The Principles provide little indication as to the nature of any evaluation criteria that will be used to select successful bidders. The fee per barrel is market linked – absent of any direct confirmation, we believe that the primary selection criteria may be the percentage of market price 'bid' by the IOCs as their base fee per barrel/mcf for each tender. Given that the 'field risk' adjustment factor referenced in 'Fee Structure' above is largely pre-determined, and the production plan is jointly agreed as part of the overall Development Plan, it is not clear on what other bases bidders will differentiate themselves (for instance, under the Iraqi model, both the fee per barrel and production targets are treated as key tender metrics). We doubt NIOC will select candidates primarily on the basis of a technical evaluation, and believe there could be other commercial criteria not set out in the Principles which can also be bid upon (for instance, the flexibility to tender higher or lower fee adjustments corresponding to each step change in the 'R' index, or perhaps (for greenfield contracts) the provision of hard financial commitments to "Minimum Obligations" during the exploration phase)? The nature of these evaluation criteria might also be expected to differ based upon the nature of each prospect (whether greenfield or brownfield), but this is not addressed. One possible alternative is that a number of the smaller IPCs will not be tendered publicly (a waiver is possible under local tender law, provided various government bodies consent). We also note that the Principles do not provide for any type of grandfathering or suggest any kind of alternative treatment for prior concessionaires under the previous buy-back regime, which we assume will mean that a dual system of buy-back contracts and IPCs will subsist for a certain period.

Management structure

Whilst the adoption of a joint venture structure is preferable to the previous risk services model, the disaggregation of the IOC funding obligations from the ownership and voting mechanism is potentially problematic (particularly given the IOC's obligations to fund all exploration and production, together with NIOC's/local designated party's percentage share of carry through such phases). Issues arise in a number of areas, most notably:

  • the technical competence of third party "designated" Iranian companies and any associated sanctions for potential IRGC links; to date, no guidance or non-exhaustive list of such participants has been provided so that bidders can perform initial "know-your-customer" checks or evaluate both technical/financial capability and establish the degree to which the IOC will have to "carry" (in both a financial and commercial sense) its joint venture partners. This issue is exacerbated by the lack of detail in the Principles as to how ownership interests are to be determined and the timing and extent of the NIOC/local party participation in each contract area – it is not clear at what point during the development cycle these parties can elect to "back-in", nor is there any guidance as to the precise nature of their involvement (i.e. whether they will be carried or elect to provide technical or financial assistance); 
  • the overall management structure requires further detail; in particular, during the exploration and development phases, IOCs need clarity as to which decisions must be escalated to either the JEC or JSC and (ultimately) NIOC (given the potential for delays). The Principles simply provide an overview of the appointment of key personnel and outline certain categories of decisions which will require escalation. For instance, during the exploration phase, there is a limited, non-exhaustive list of topics requiring NIOC escalation (including any determination of commerciality – discussed below), but this does not inspire confidence that day-to-day operations will not be delayed due to unnecessary intervention by the JSC/JEC, or whether joint venture partners will be able to interfere in the IOCs development activities (over and above the determination of the AWPB and Development Plan through the committee process). The key issue is not directly addressed; namely, whether either NIOC or the local party can "direct" the IOC to implement activity which it would otherwise not perform (e.g. increasing compression for EOR). The composition of the board and manner in which the chairman is appointed suggests that this is a possibility, with the two main mitigants for such risk being (i) cost recovery and (ii) the ability to refer such decisions to arbitration (although please refer to our comments on arbitration in Iran below);
  • the Principles provide no guidance as to whether the designated local partner will be party to a joint operating agreement with the IOC (and if so, whether this will be on a standard form). If there is a "standard" local JOA (and multiple IOCs are involved in a single contract area), it has been common practice under the Iraqi model to limit a local partner's power to veto decisions by introducing an "offshore" JOA between the IOCs to align their voting.

> _Dataset excerpt_
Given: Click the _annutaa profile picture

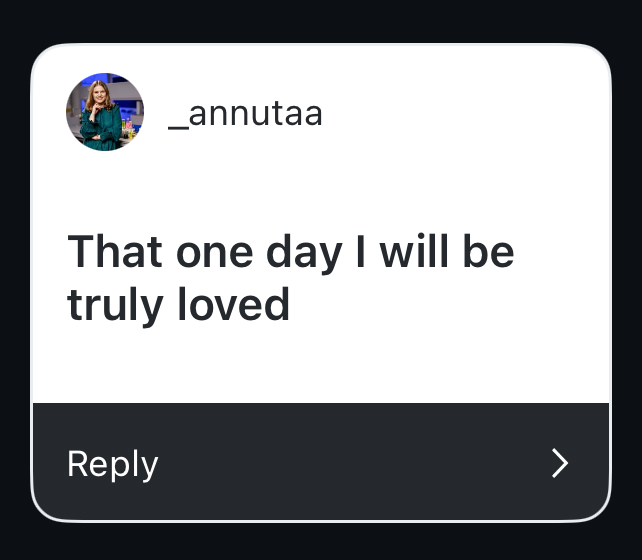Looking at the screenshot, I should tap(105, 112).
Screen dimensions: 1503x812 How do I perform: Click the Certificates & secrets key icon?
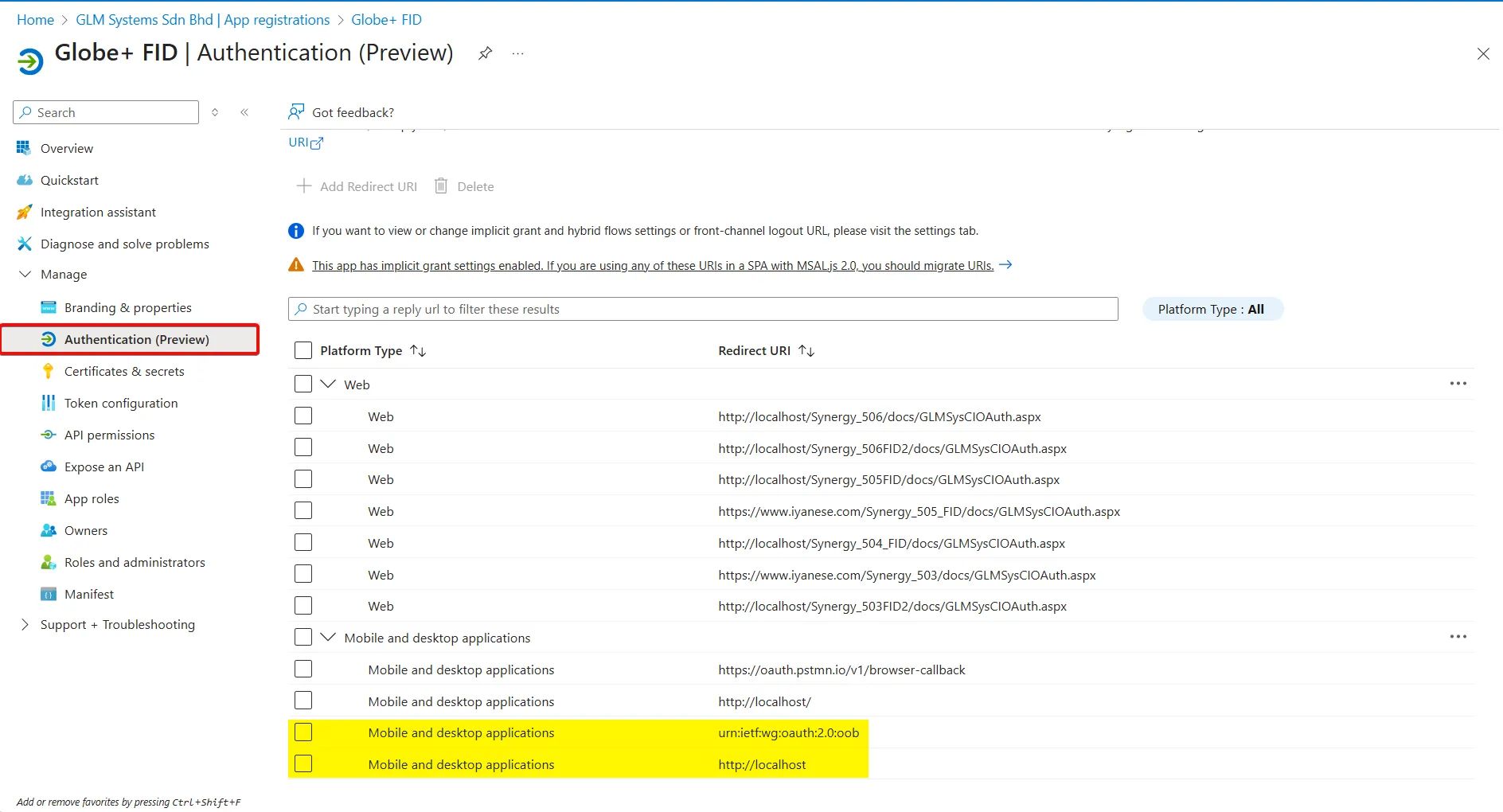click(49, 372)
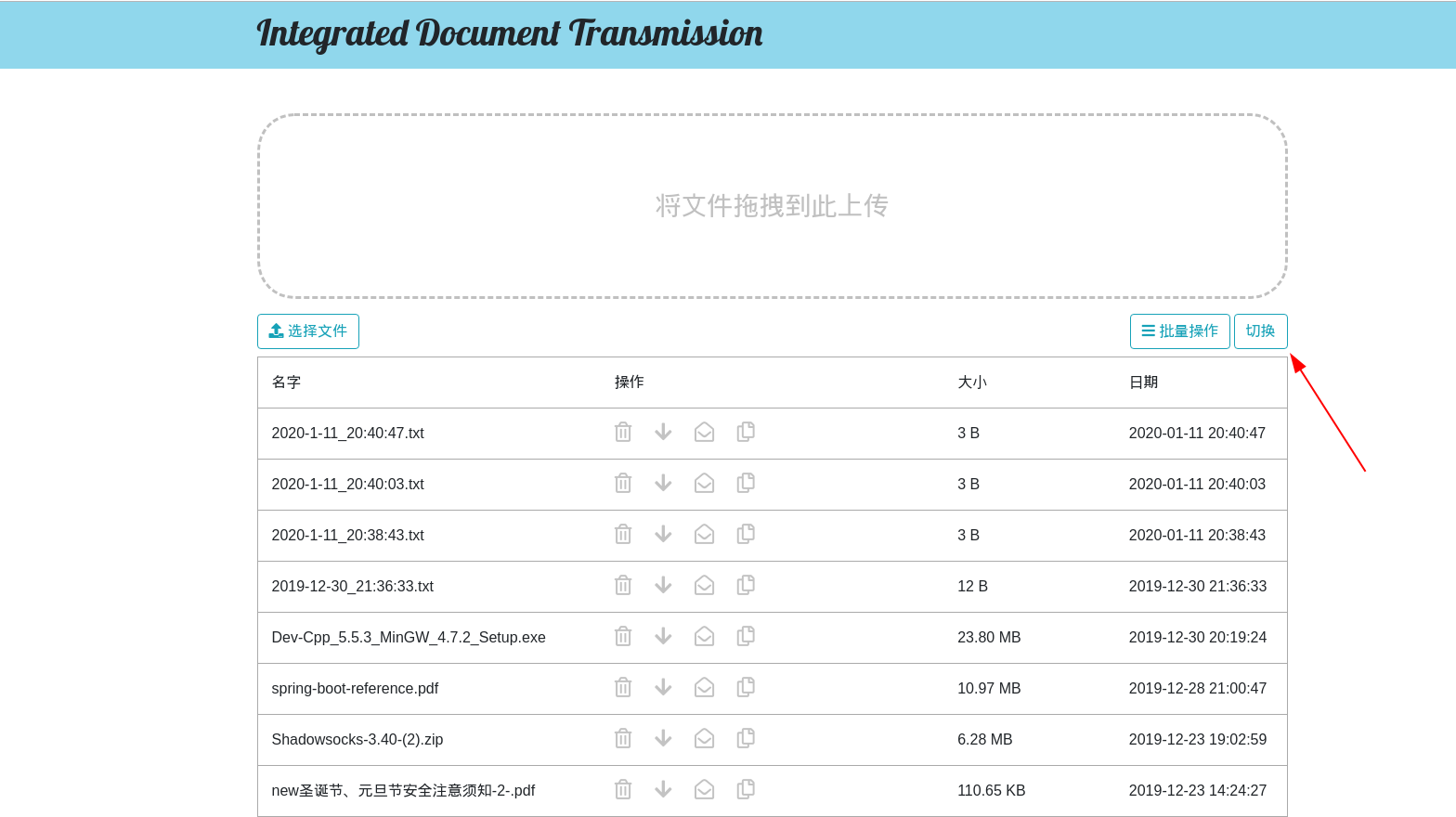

> _Directive 1_
Decide whether each statement agrees with the excerpt on the contract Principles. For each, answer yes or no and quote the words from the excerpt that decide it.
(a) The Principles supply a list of designated Iranian companies so that bidders can run initial checks.
(b) Under the Iraqi model, production targets are treated as a key tender metric.
(c) The Principles offer grandfathering to prior concessionaires under the buy-back regime.
> _Directive 2_
According to the excerpt on the contract Principles, what condition must be met under local tender law for a waiver that would let smaller IPCs skip public tender?

> _Written answer 1_
(a) No: "to date, no guidance or non-exhaustive list of such participants has been provided"
(b) Yes: "under the Iraqi model, both the fee per barrel and production targets are treated as key tender metrics"
(c) No: "the Principles do not provide for any type of grandfathering"

> _Written answer 2_
Various government bodies must consent.